Candor suffered a knockout in the first round of the Council meeting. A guy shopping for honesty would have starved to death.

Come on, boys.

I probably should have gone home and watched the test-pattern on television. I am not sure whether I was in a beer bar down by the Wilmington docks or it was Saturday night at the rasslin’ matches, sitting among high-browed academics who breathe for a living.

An attractive woman was sitting near me. But she distracted me for another reason. She kept removing and re-donning her sandals, endlessly massaging her feet and ankles. I thought she had dropped a dime inside of one of them and was trying to retrieve it. Tiring of her feet long after I did, she started playing with her considerable hair. I went out to me car for blinders.

This crowd skipped school the day etiquette was taught. In the 1970s, I covered the Thursday night prizefights downtown at Aileen Eaton’s Olympic Auditorium, and those fans were better disciplined.


Civility Off on a Holiday

I can’t remember the last time I saw so many wonderful people dialed up to their capacity over a zero issue. The crowd felt like a clutch of hyper-partisans who had sneaked away from their spouses for the evening so they could act out fantasies. This was not the gang from the symphony, or anywhere else that shoes are required.
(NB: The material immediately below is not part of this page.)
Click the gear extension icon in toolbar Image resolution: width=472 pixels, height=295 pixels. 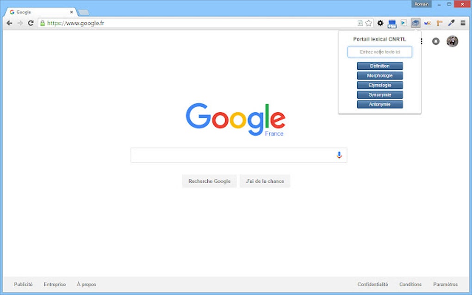coord(380,23)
Our town has a few needs, but a so-called “local animal control officer” is a non-existent priority.

Last night was more feebly thought out than my first marriage. The residents were sincere enough. Sorry I cannot make the same claim for the Council. Maybe it is not too late to trade some of them in for the three grownups who were just term-limited.

It was an authentic horse race as to whether the prize for Worst Performance was more deserved by several boorish miscreants in the audience or on the dais. They could have switched places with no detectable difference.
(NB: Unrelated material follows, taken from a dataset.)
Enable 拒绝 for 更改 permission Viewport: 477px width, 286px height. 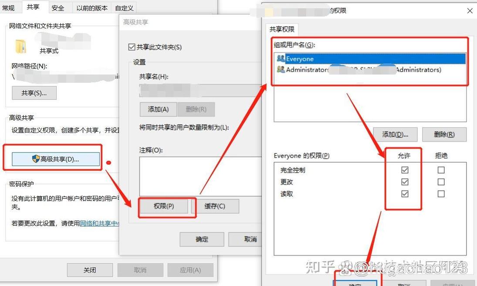tap(441, 182)
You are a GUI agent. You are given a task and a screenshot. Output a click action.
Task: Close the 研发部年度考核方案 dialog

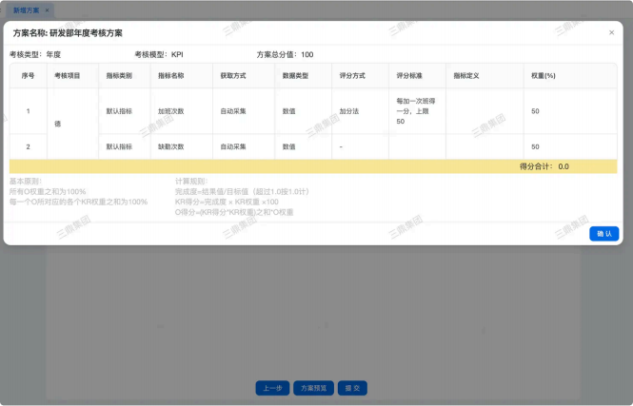[611, 32]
Avoiding a Clear-Eyed Answer

It will be a cold day in Havana — where the sagacious 14-year-old Elian Gonzalez just joined the Communist Party — before I will believe that Vice Mayor Gary Silbiger and Councilman Chris Armenta are serious about public notification.
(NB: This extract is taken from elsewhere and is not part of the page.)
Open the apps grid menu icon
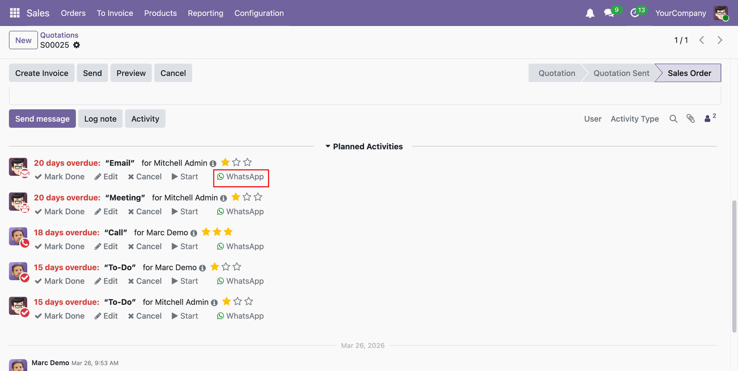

When colleague Andy Weissman asked to postpone last night’s animal control officer discussion because of weak public notification, Mr. Armenta and Mr. Silbiger could not give forthright responses. They could have argued “yes, but,” and not impugned their precious, breakable credibility.

My quirky Aunt Bertha used to say, “When all else fails, tell the truth.” But that could have scuttled the plan to slip this non-issue under the wire before the budget was approved. They likely would not have gotten it passed later when a budget amendment would be required, necessitating a four/fifths vote to free up funding.

Instead, the Vice Mayor and the Councilman blew smoke in the faces of their fellow Councilman. At least we know they won’t starve this week. There was a surfeit of baloney on the table.